- Given records
————————

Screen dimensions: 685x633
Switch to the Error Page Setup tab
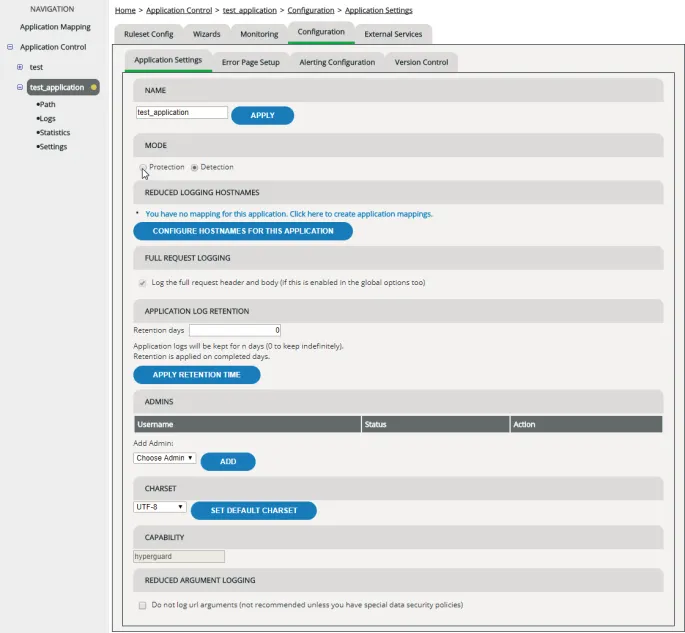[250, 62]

————————

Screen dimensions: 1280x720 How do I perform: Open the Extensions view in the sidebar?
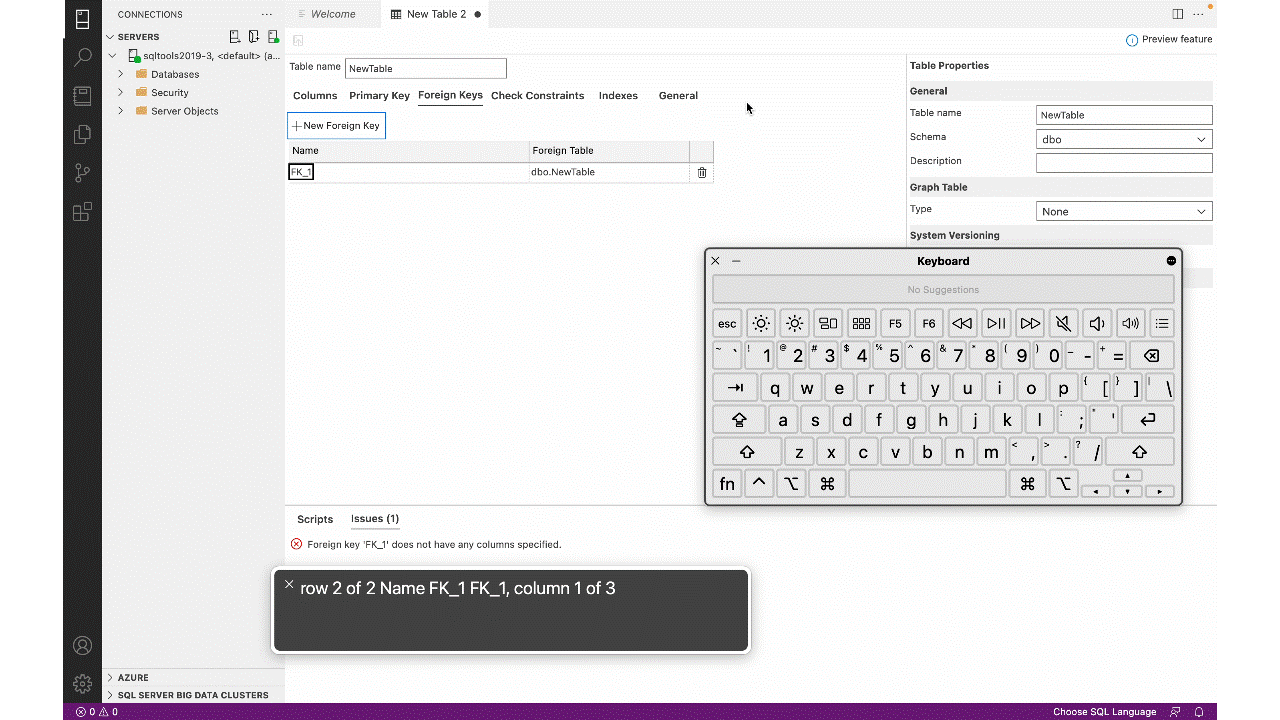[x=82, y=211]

————————

- Prompt
Repeat the material from the line containing "Screen dimensions: 1280x720" through the line containing "[x=82, y=211]", inclusive, leaving out the pictures.

- Correct response
Screen dimensions: 1280x720 How do I perform: Open the Extensions view in the sidebar?
[x=82, y=211]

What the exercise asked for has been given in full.